Au Niger, c’est l’industrie de l’uranium — particulièrement les Français d’AREVA — qui est la plus souvent pointée du doigt pour sa tolérance vis-à-vis des embauches de mineurs participant ainsi à l’extraction artisanale. Au-delà des dangers de cette industrie, on compte au moins 58 000 enfants qui travailleraient dans l’extraction et le transport de matériaux radioactifs. Depuis l’an 2000, on compte 87 procédures judiciaires, dont 83 ont abouti à un arbitrage en faveur des industriels et au détriment des victimes.
Guerre et pauvreté, les causes de l’esclavage moderne en Afrique
Si les géants de l’industrie, notamment occidentale, sont régulièrement sur le banc des accusés, l’esclavage moderne en Afrique est en réalité surtout pratiqué dans les secteurs de la grande criminalité et de la guerre. L’Erythrée détient le triste record de près de 10 % de victimes d’esclavage au sein de sa population. Elle est suivie de près par le Burundi, avec 4 % de la population victime de traite d’humain, selon l’indice mondial de l’esclavage.
Dans ce cas, la traite humaine se caractérise par l’asservissement domestique et l’exploitation sexuelle. L’ONU parle de 63 % des victimes en Erythrée, au Burundi, en RCA, en Somalie et au Mozambique qui seraient « forcées de se marier sans leur consentement ». Selon le bureau international du travail, le mariage forcé peut être pratiqué en échange d’argent ou de remboursement de dettes.
Selon Human Rights Watch, les Etats africains ont multiplié les initiatives pour mettre fin aux mariages forcés depuis 2015. Toutefois, l’Unicef affirme que si les taux sont en baisse en Afrique subsaharienne, l’esclavage domestique connait un pic en Libye et en Somalie. Sans oublier la Mauritanie, où l’esclavage continue de faire débat.
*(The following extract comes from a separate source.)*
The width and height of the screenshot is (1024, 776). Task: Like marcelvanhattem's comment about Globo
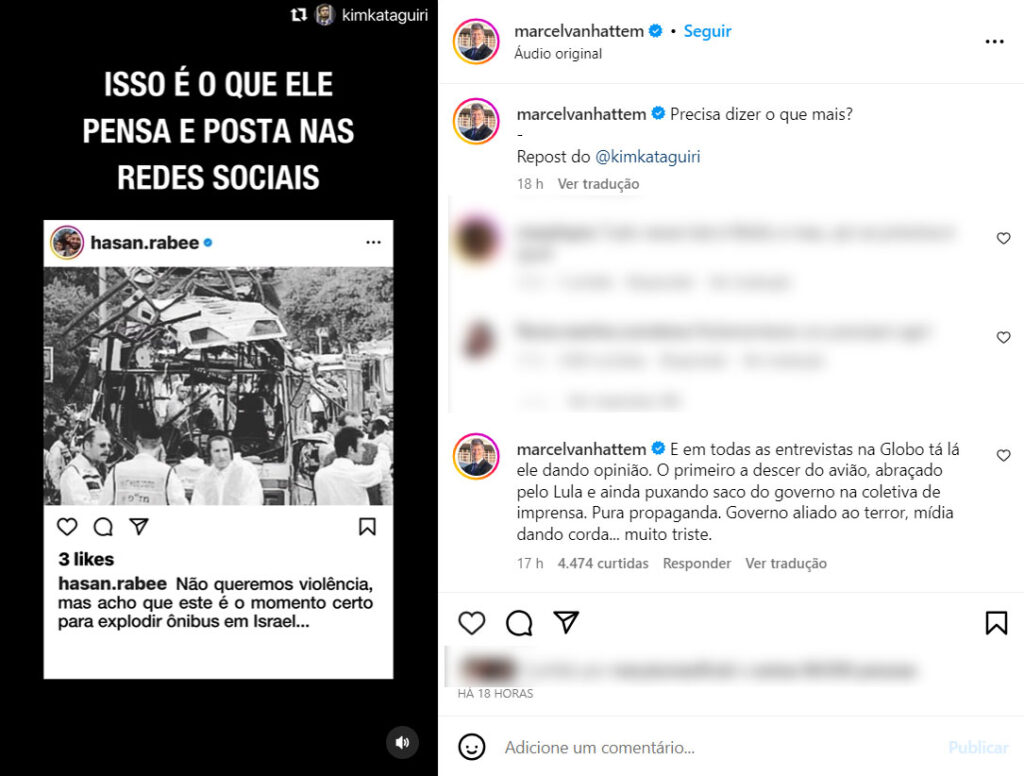coord(1004,455)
Enfin, en Erythrée, l’impossibilité d’obtenir des chiffres officiels fait craindre le pire, avec les réfugiés éthiopiens qui traversent la frontière par dizaines de milliers.
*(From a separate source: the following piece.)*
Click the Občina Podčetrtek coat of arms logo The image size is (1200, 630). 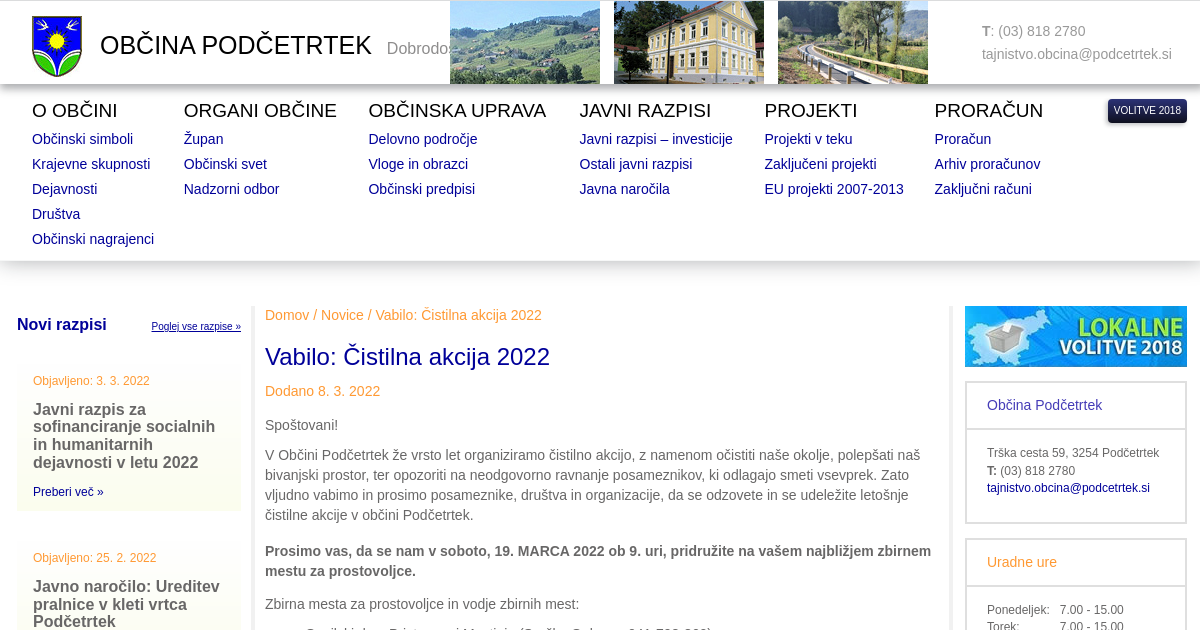[x=57, y=46]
Des signes encourageants au Ghana et en RDC
De nouveaux quotas de lutte contre l’esclavage moderne ont été imposés par l’ONU. Le Trafficking Victims Protection Act (TVPA) américain a été repris dans la loi de 2016 de l’ONUDC. Et selon l’organe onusien, « aucun pays africain ne satisfait les normes minimales de la TVPA pour l’élimination de la traite des humains », cite un rapport de 2020.
Actuellement, 19 pays africains figurent sur la liste de surveillance niveau 2 de l’ONUDC, et un seul pays, l’Erythrée, est encore sur la liste rouge. Selon Anti-Slavery International, en 2020, 54 % des personnes exploitées en Afrique le sont pour rembourser des dettes. L’ONG compte « au moins 400 000 femmes victimes d’exploitation sexuelle », avec 21 % de filles de moins de 18 ans. Un chiffre qui représente 8 % de l’exploitation sexuelle de mineures dans le monde.
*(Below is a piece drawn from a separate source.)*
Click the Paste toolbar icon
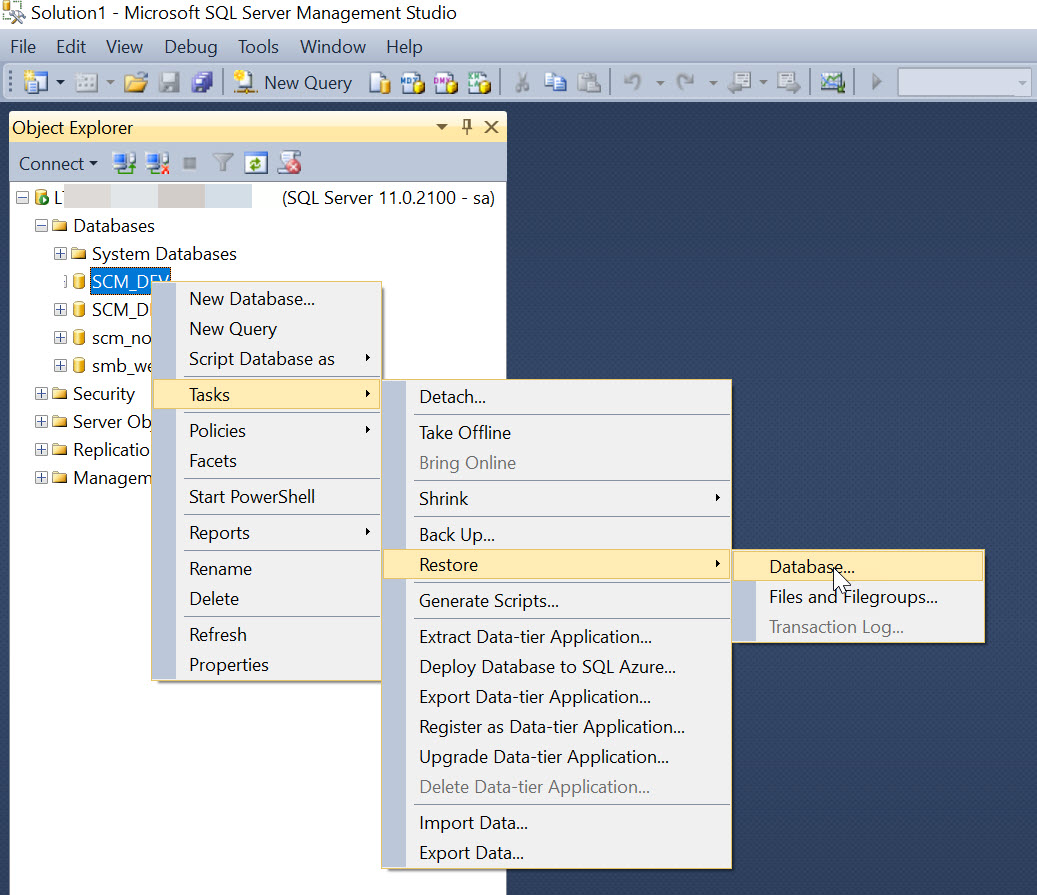The height and width of the screenshot is (895, 1037). click(x=589, y=82)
Selon les derniers chiffres, bien que la République démocratique du Congo enregistre à elle seule plus d’un quart des victimes en Afrique, « la tendance est à la baisse », selon l’ONUDC. Il existe de moins en moins d’enfants soldats et le trafic d’humains dans le pays commence à baisser. Au Ghana, un grand bond vers la répression de l’esclavage moderne a été observé ces dernières années. Selon l’International Justice Mission (IJM), l’intervention des forces de l’ordre a fait baisser de 13 % le trafic d’humains et le travail forcé de mineurs dans le pays.